Permutation and Combination - Important Points
Permutation and Combination - MCQ
Factorial
Let n be a positive integer. Then n factorial (n!) can be defined as
n! = n (n-1) (n-2)...1
Examples:
6! = 6 x 5 x 4 x 3 x 2 x 1 = 720
3! = 3 x 2 x 1 = 6
Special Cases
0! = 1
1! = 1
Fundamental Principles of Counting - Multiplication Theorem
If an operation can be performed in m different ways and following which a second operation can be performed in n different ways, then the two operations in succession can be performed in m × n different ways.
Example 1: In a class of 5 girls and 4 boys, the teacher has to select 1 girl AND 1 boy. In how many ways can a teacher make the selection?
Solution: Here the teacher has to choose the pair of a girl AND a boy
For 1st boy ------- any one of the 5 girls ----------- 5 ways
For 2nd boy ------- any one of the 5 girls ----------- 5 ways
For 3rd boy ------- any one of the 5 girls ----------- 5 ways
For 4th boy ------- any one of the 5 girls ----------- 5 ways
Total number of ways 5 + 5 + 5 + 5 = 20 ways OR 5 X 4 = 20 ways.
Fundamental Principles of Counting - Addition Theorem
If an operation can be performed in m different ways and a second independent operation can be performed in n different ways, either of the two operations can be performed in (m + n) ways.

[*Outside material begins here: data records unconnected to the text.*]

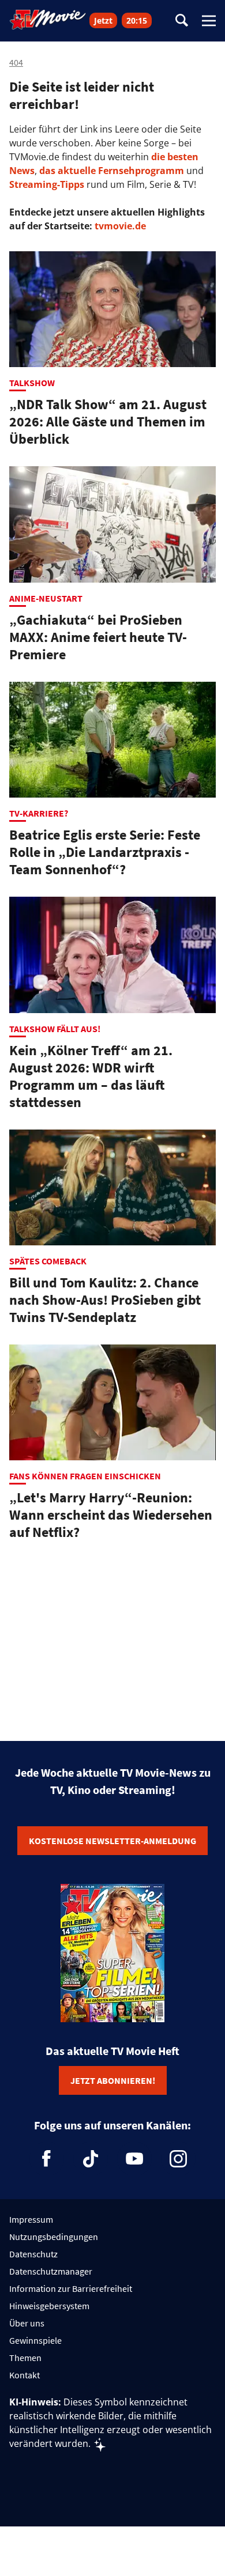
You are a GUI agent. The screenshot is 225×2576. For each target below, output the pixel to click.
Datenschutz (33, 2254)
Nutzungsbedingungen (53, 2236)
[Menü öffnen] (209, 21)
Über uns (26, 2323)
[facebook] (46, 2158)
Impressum (31, 2219)
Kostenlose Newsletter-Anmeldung (112, 1840)
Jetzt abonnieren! (112, 2080)
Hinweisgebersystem (49, 2305)
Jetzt (103, 20)
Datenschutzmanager (50, 2271)
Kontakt (24, 2375)
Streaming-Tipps (46, 184)
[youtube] (134, 2158)
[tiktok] (90, 2158)
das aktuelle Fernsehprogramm (110, 170)
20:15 (136, 20)
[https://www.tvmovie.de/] (48, 19)
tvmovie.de (120, 226)
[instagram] (178, 2158)
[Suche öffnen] (181, 21)
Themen (25, 2357)
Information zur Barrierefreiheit (70, 2288)
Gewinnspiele (35, 2340)
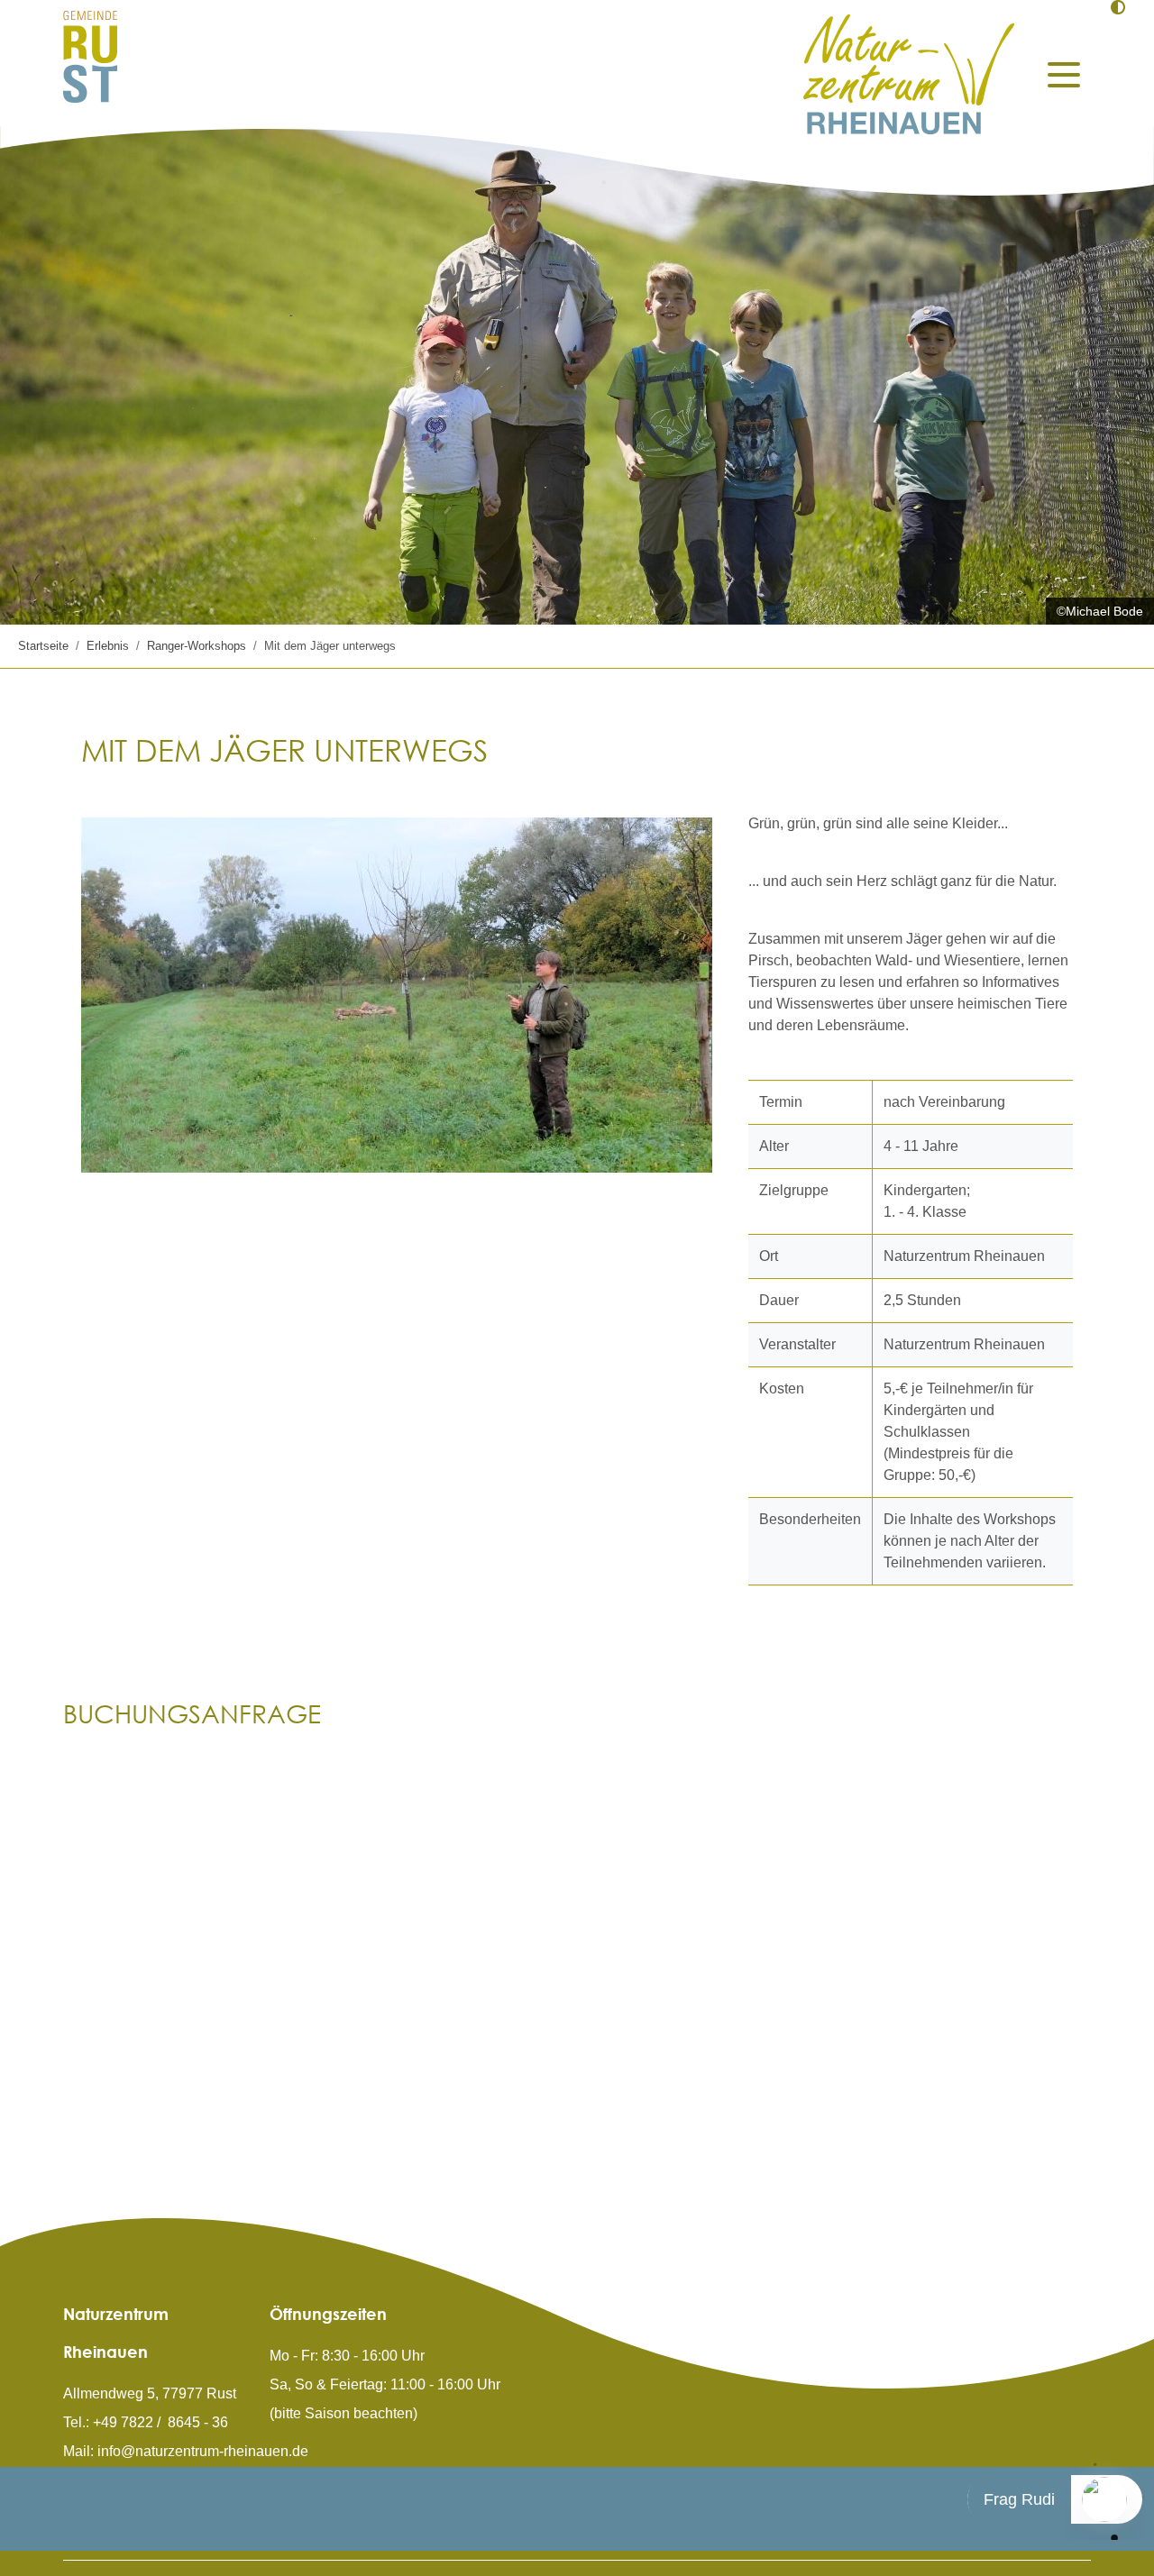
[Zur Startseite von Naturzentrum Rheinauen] (908, 74)
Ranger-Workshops (196, 646)
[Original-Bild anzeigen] (396, 995)
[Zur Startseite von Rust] (90, 55)
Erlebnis (108, 646)
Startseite (43, 646)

Example 2: In a class of 5 girls and 4 boys, the teacher has to select either a girl OR a boy. In how many ways can he make his selection?
Solution: Here the teacher has to choose either a girl OR a boy (Only 1 student)
For selecting a boy he has 4 options/ways OR that for a girl 5 options/ways. The first of these can be performed in 4 ways and the second in 5 ways.
Therefore, by fundamental principle of addition either of the two jobs can be performed in (4 + 5) ways. Hence, the teacher can make the selection of a student in 9 ways.
Example 3: There are 3 candidates for sports, 5 for a mathematical, and 4 for a science scholarship.
I. In how many ways can these scholarships be awarded?
II. In how many ways can one of these scholarships be awarded?
Solution: Clearly, sports scholarship can be awarded to anyone of the 3 candidates. Similarly, mathematical and science scholarship can be awarded in 5 and 4 ways respectively. So,
I. Number of ways of awarding three scholarships = 3 X 5 X 4 = 60 [By Fundamental Principle of Multiplication]
II. Number of ways of awarding one of the three scholarships = 3 + 5 + 4 = 12 [By Fundamental Principle of Addition]
Example 4: A room has 6 doors. In how many ways can a person enter the room through one door and come out through a different door?
Solution: Number of ways coming in the room = 6
Number of ways going out of the room = 5 (He / She cannot go from the same door)
By Fundamental Principle of Multiplication--------> Coming in X Going out = 6 X 5 = 30.
Example 5: Five persons entered the lift cabin on the ground floor of an 8 floor building. Suppose each of them can leave the cabin independently at any floor beginning with the first. Find the total number of ways in which each of the five persons can leave the cabin
(i) At any one of the 7 floors
(ii) At different floors.
Solution: Let the five persons be a, b, c, d, e
(i) a can leave the cabin at any of the seven floors. So he has 7 options. Similarly, each of b, c, d, e also has 7 options. Thus the total number of ways in which each of the five persons can leave the cabin at any of the seven floors = 7 X 7 X 7 X 7 X7 = 7^5
(ii) a can leave the cabin in 7 ways. b can leave the cabin in 6 ways, since he cannot leave at where a left. In the same way c has 5, d has 4, and e has 3 ways.
Hence total number of ways = 7 X 6 X 5 X 4 X 3 = 2520